- Title: Viagra inventor's startup raises $56m to target rare diseases with AI
- Date: 16th October 2019
- Summary: UNKNOWN LOCATION (FILE) (ORIGINALLY 4:3) (REUTERS) VARIOUS CLOSE-UPS OF VIAGRA BOXES
- Embargoed: 30th October 2019 14:46
- Keywords: Healx Viagra drug repurposing startup AI medicine autism rare disease
- Location: CAMBRIDGE, ENGLAND, UK / LOS ANGELES, CALIFORNIA, UNITED STATES / UNKNOWN LOCATION
- City: CAMBRIDGE, ENGLAND, UK / LOS ANGELES, CALIFORNIA, UNITED STATES / UNKNOWN LOCATION
- Country: United Kingdom
- Topics: Health/Medicine
- Reuters ID: LVA002B1CLPI3
- Aspect Ratio: 16:9
- Story Text: Big pharmaceutical firms do not usually spend big on finding the solutions to the very rarest diseases -- but now a company based in eastern England is launching an initiative to discover new treatments for exactly those conditions.
Healx, a biotechnology company in Cambridge, has raised 56 million USD to help rare disease patients by finding new uses for existing drugs.
The company uses AI to examine potential beneficial side effects of existing drugs which could also treat rare ailments.
It was co-founded in 2014 by David Brown, who 'accidentally' co-invented Viagra in the 1990s. Viagra was originally developed as a blood pressure treatment. Its impact on erectile dysfunction was discovered by accident.
Brown sees parallels in how the company works to the way in which the drug for erectile problems was developed accidentally.
"The whole idea of repurposing drugs, rapidly and cheaply, matching it to the genome of the children with these rare diseases, it really struck a chord with me because in a way that's what we did with Viagra. So, I could see that the same opportunity was there for many other drugs as well," said David Brown, the company's co-founder.

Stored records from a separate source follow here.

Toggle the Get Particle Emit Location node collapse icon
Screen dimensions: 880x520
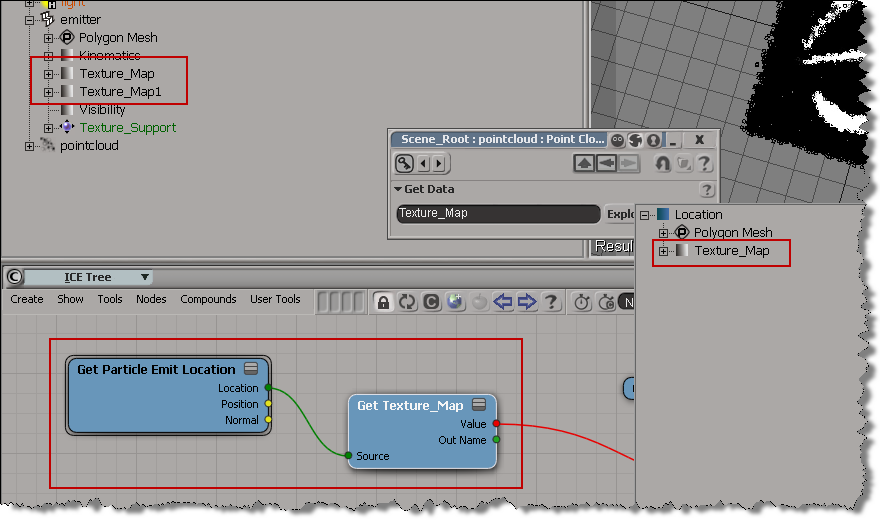click(x=251, y=369)
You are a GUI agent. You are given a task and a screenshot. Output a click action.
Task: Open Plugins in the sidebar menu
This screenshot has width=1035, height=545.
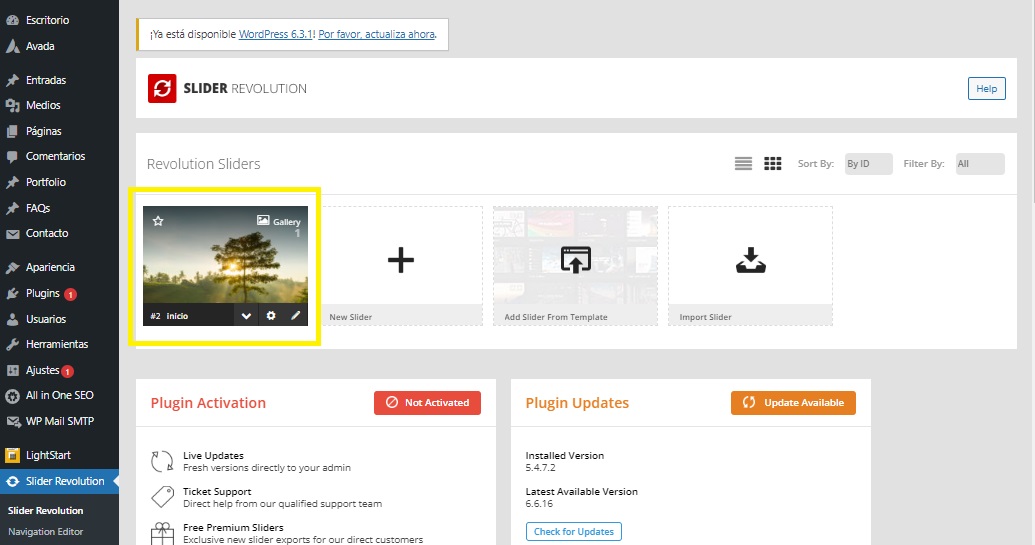pyautogui.click(x=43, y=294)
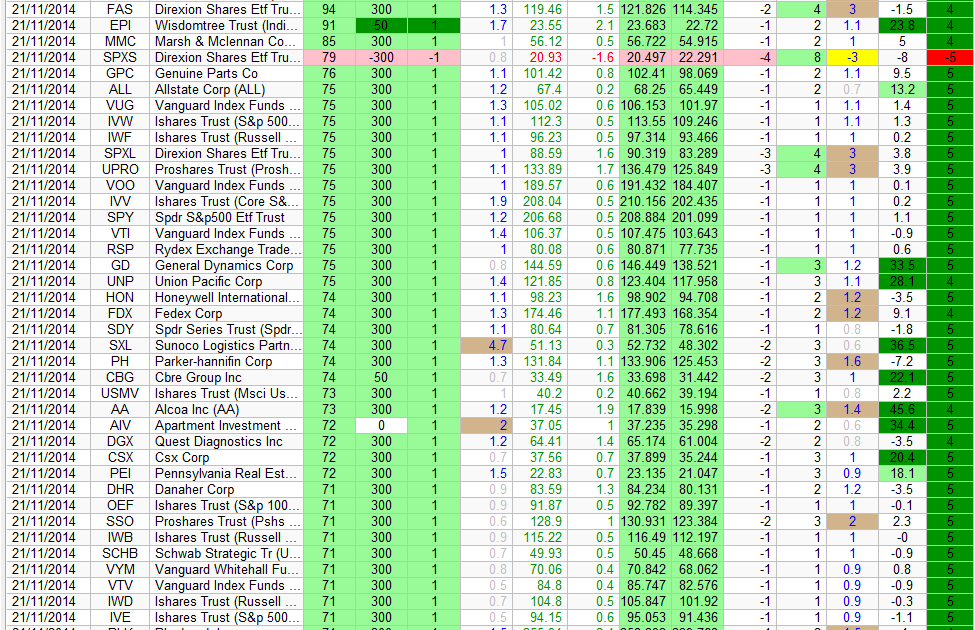The height and width of the screenshot is (630, 975).
Task: Select the green 36.5 cell in SXL row
Action: click(901, 345)
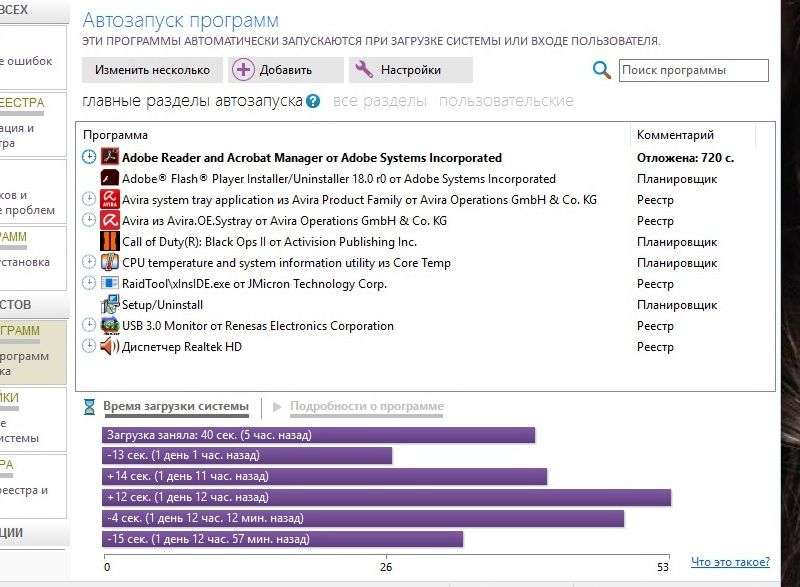Open the 'Настройки' settings button
This screenshot has height=587, width=800.
click(x=409, y=70)
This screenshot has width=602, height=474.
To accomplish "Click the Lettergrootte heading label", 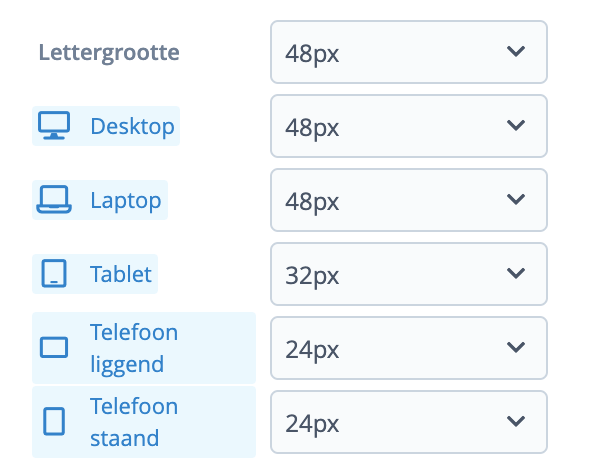I will (x=110, y=52).
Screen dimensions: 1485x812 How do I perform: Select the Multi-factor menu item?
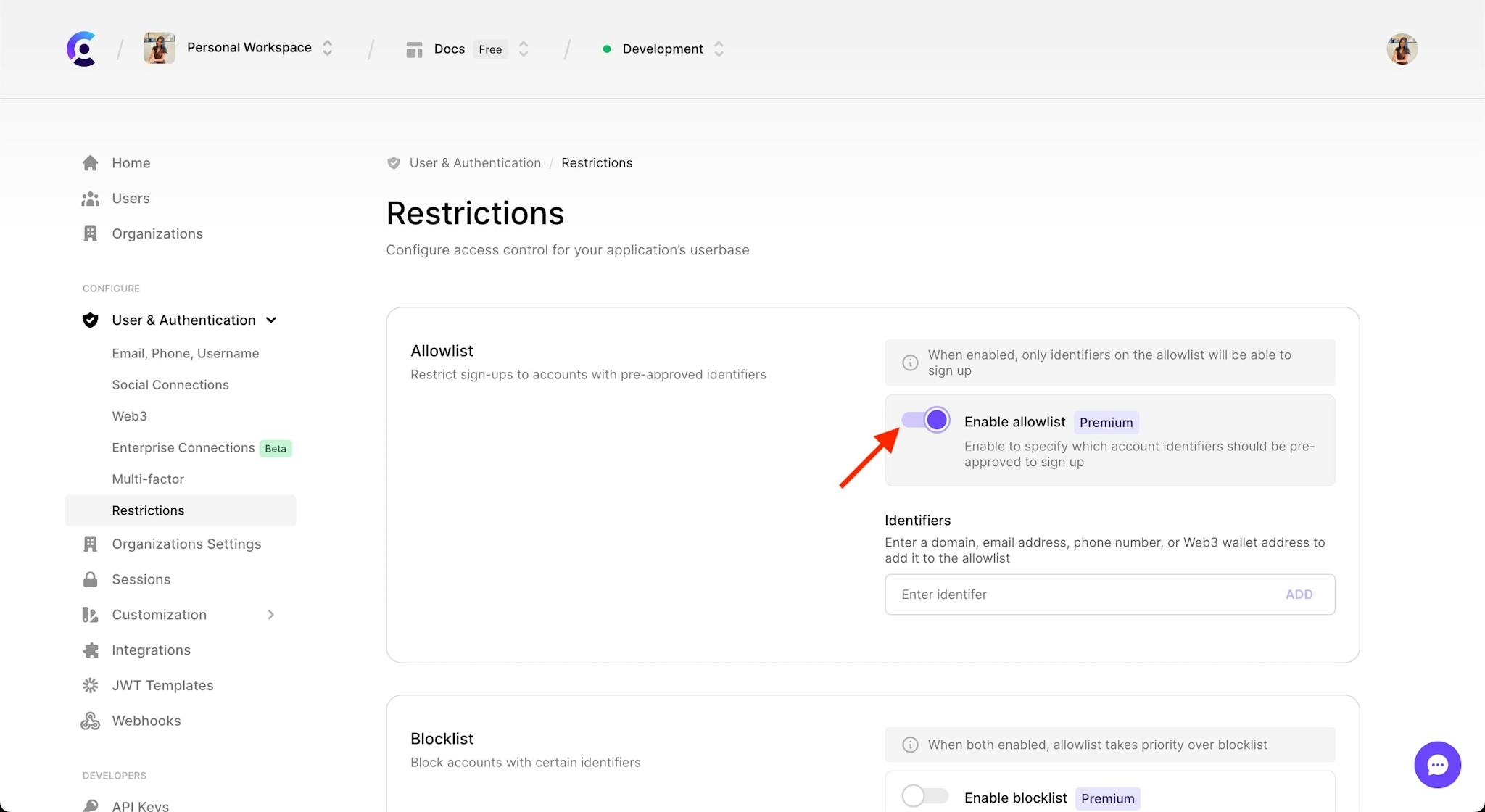[147, 478]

Rare diseases currently affect 400 million people globally. Of the more than 7,000 rare diseases known today, only 5% have an approved treatment.

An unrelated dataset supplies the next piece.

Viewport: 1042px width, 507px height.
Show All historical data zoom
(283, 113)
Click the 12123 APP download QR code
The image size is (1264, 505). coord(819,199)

Audrey Davidow's son Calvin was diagnosed with the condition Pitt Hopkins syndrome, a rare form of autism, just after his first birthday.
"When he was diagnosed there was about 200 other cases in the world. And so no our geneticist didn't even know what it was. And so we just felt so alone and so hopeless. There was no treatment on the horizon. There was no research being done. There was no foundation for research. There was no hope," she said.

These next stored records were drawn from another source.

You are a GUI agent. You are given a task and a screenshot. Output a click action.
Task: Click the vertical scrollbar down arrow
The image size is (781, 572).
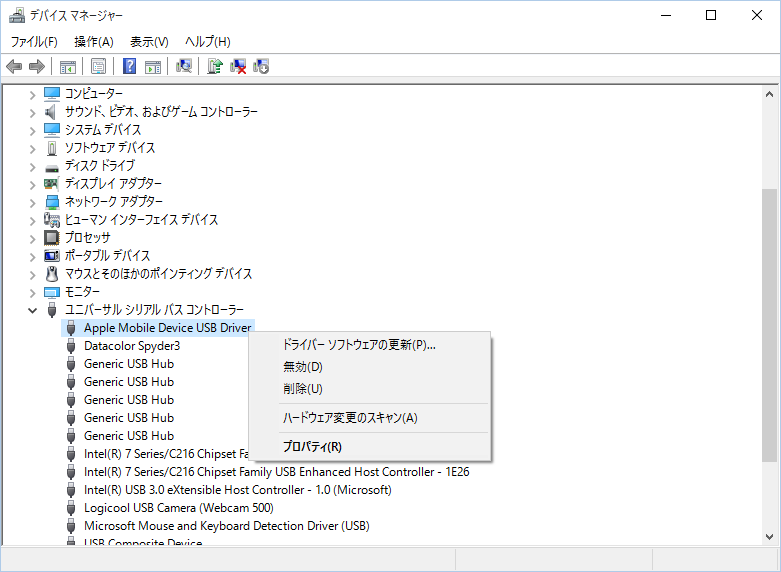click(770, 536)
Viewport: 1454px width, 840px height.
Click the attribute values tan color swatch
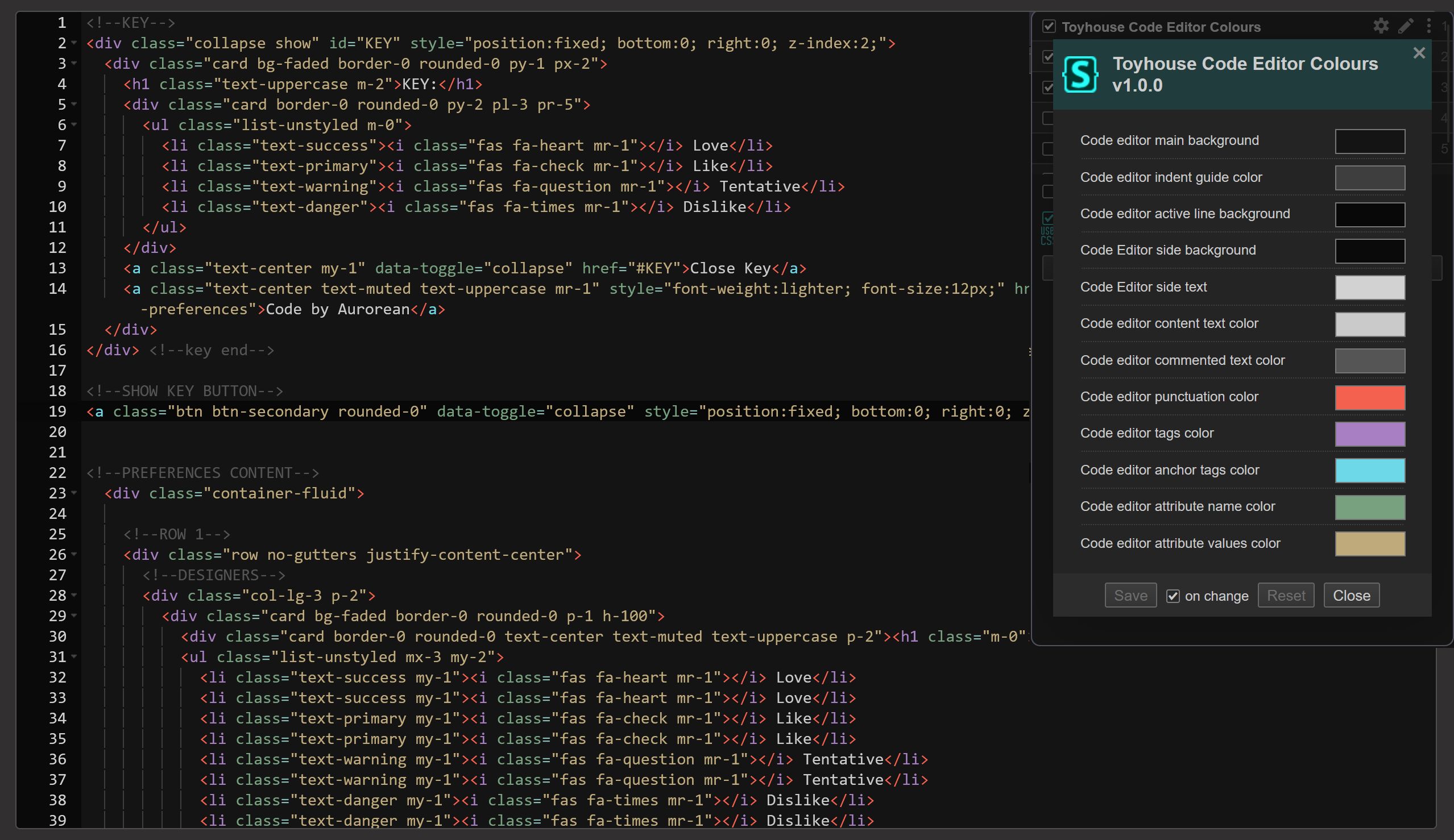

Healx has worked closely with the California-based Pitt Hopkins Foundation, of which Davidow is president.
Clinical trials will soon be launched to test multiple treatment combinations the company has developed for Fragile X, the leading genetic cause of autism.
The Healx model has also helped identify various FDA approved compounds that have been trialled in mice.
"It really takes what is already existing out there and makes it a possibility for a treatment to happen in a couple of years as opposed to a couple of decades," Davidow said.
Healx says its mission is to advance 100 rare disease treatments to clinical trials by 2025.